昭和の風林史(昭和五四年八月一七日掲載分)

作況発表待ち 大勢は押し目買い

20日の作況発表待ちである。来週から市場は活気を取り戻すだろう。相場勝負どころにはいる。

「大文字浮べてすべる賀茂の水 孤舟」

輸大とは売るものなりと見つけたり。

近頃、そう思うようになった。

輸大市場の人気は弱いし水準も実によく下げたあとだが、下げ余地がなくて戻す。その戻りは、すかさず売られる。

まるで売られるために戻すみたいで悲しい。

輸大相場を買いで取るのは四月、五月、六月のシーズンぐらいだ。そして大相場というものは三年に一回か五年に一回である。

あとは売っておけば、期近に回わってサヤすべりしている。

輸大市場の構造は、ガリバー型の売り方(攻撃的ヘッジャー)と、小人(こびと)型の大衆投機家の慢性的下長(買い)である。

シカゴが、余程エキサイトしない限り国内の輸大相場を買っても利益することはない。まさしく輸大とは売るものなりと見つけたり―の哀しき相場だ。

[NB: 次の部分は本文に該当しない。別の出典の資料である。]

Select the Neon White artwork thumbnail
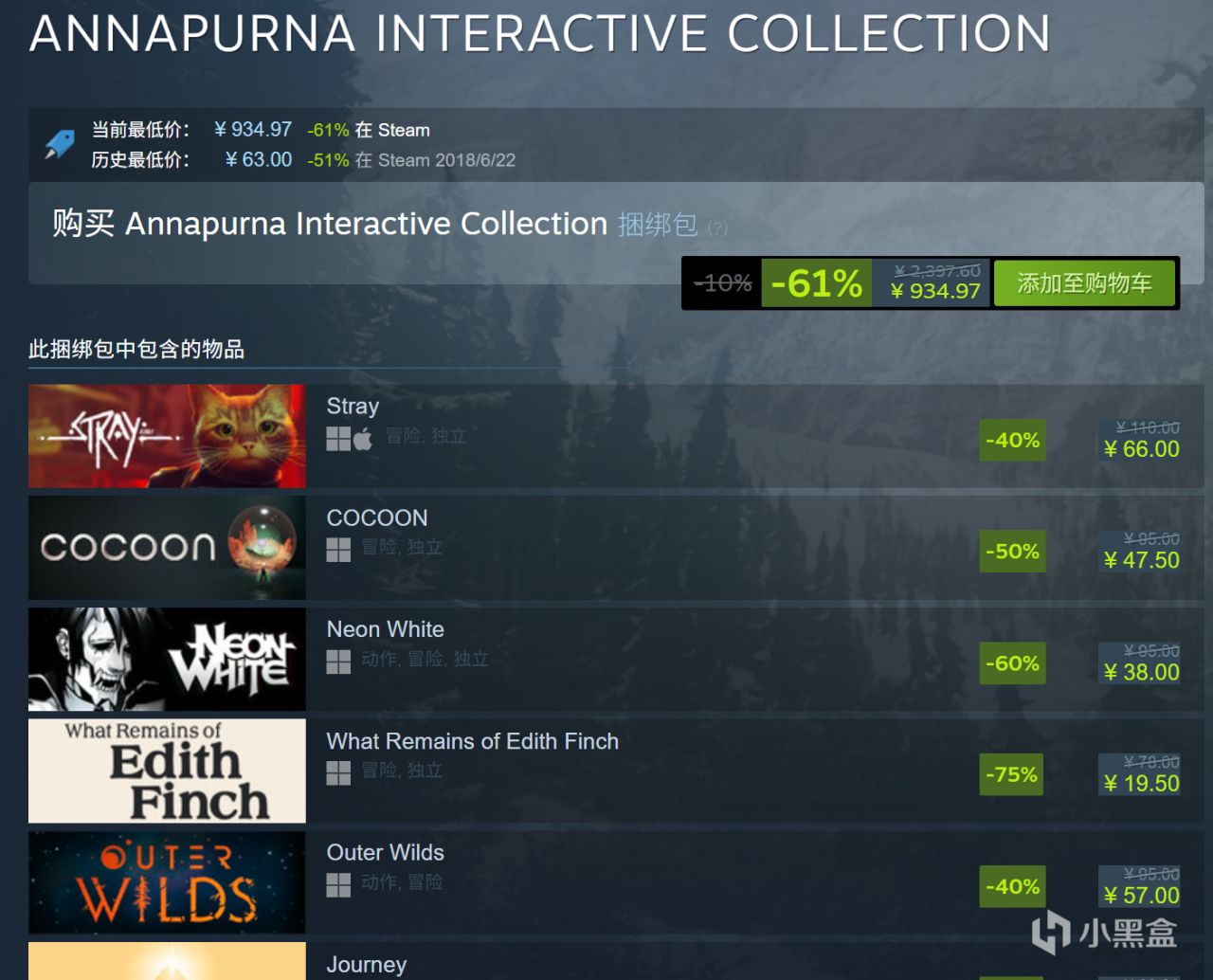 click(167, 659)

小豆相場は目下産地天候次第の動きで、ひと通り、売る人は売り、買った人は買って、新たな展開待ちである。

相場の地合としては感心したものでない。

しかし、産地の天候が再び悪くなれば、嫌な地合も一変する。

それがあるから、弱気筋は慎重である。

お天気だけは、どう転ぶか判らない要素が多い。まして北の国の気象は変化が早い。

盆の休みが終って、ぼつぼつ秋の需要期控えで末端の荷動きも見られることであろうし、取引員各社の営業もダラダラと夏休みしているわけにはいかん。

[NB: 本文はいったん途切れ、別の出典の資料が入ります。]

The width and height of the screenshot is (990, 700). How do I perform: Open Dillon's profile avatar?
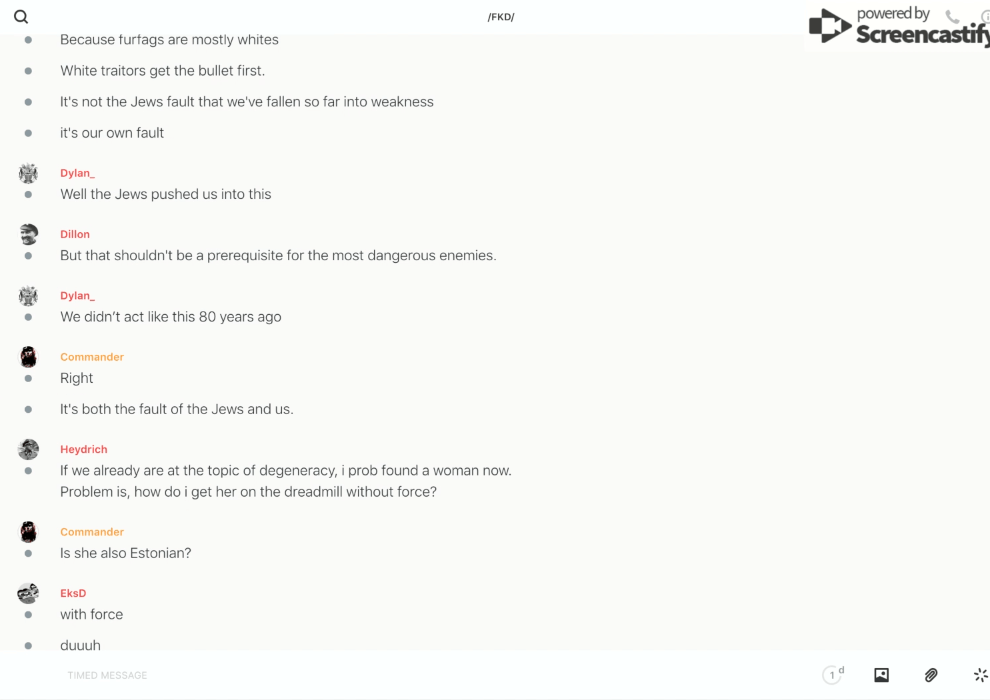(28, 234)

20日の農水省第一回作況発表(八月一日現在)をきっかけにして市場は活気を取り戻すことであろう。

線型は、先限引き継ぎ線で、上げ幅の四分の一押し(六千二百円どころ)か、三分の一押し(五千七百円どころ)を強気側は急所の買い場と見ている。

ここのところ産地の高温が続いたが、これから先、もう、このような高温は望まれない。

気温は下がる一方だし、来月に入ると早霜の不安がつきまとう。

いまのところでは八分作という見方で、相場も七分作ないし八分作を買った―と、されている。
農水省が八月一日時点で作況を、どのように調査したか、二十日の発表が待たれるところだ。

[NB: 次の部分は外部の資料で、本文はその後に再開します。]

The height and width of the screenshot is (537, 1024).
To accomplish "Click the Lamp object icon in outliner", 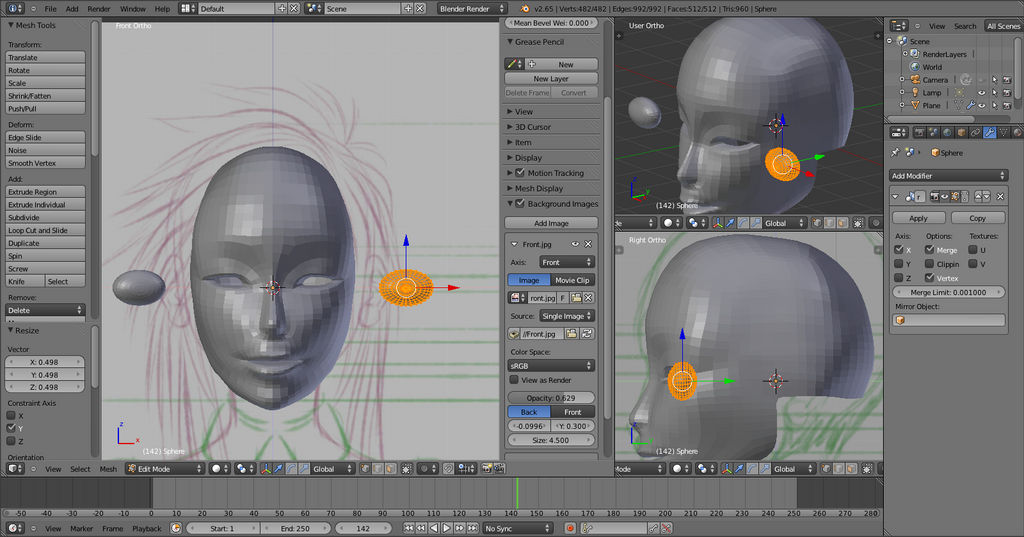I will click(x=914, y=92).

咋年は21日の発表で作付け三万四千百㌶、作況「良」だった。

●編集部註
閑散に売りなしという。

この年の6月、東京の大豆相場の取組は7万枚近くあった。それが、この頃5万枚を切っていた。

結局この相場は8月と9月でダブル底、7~10月のなべ底で飛翔。11月に一度崩れたが、上げ基調は翌年3月まで続いた。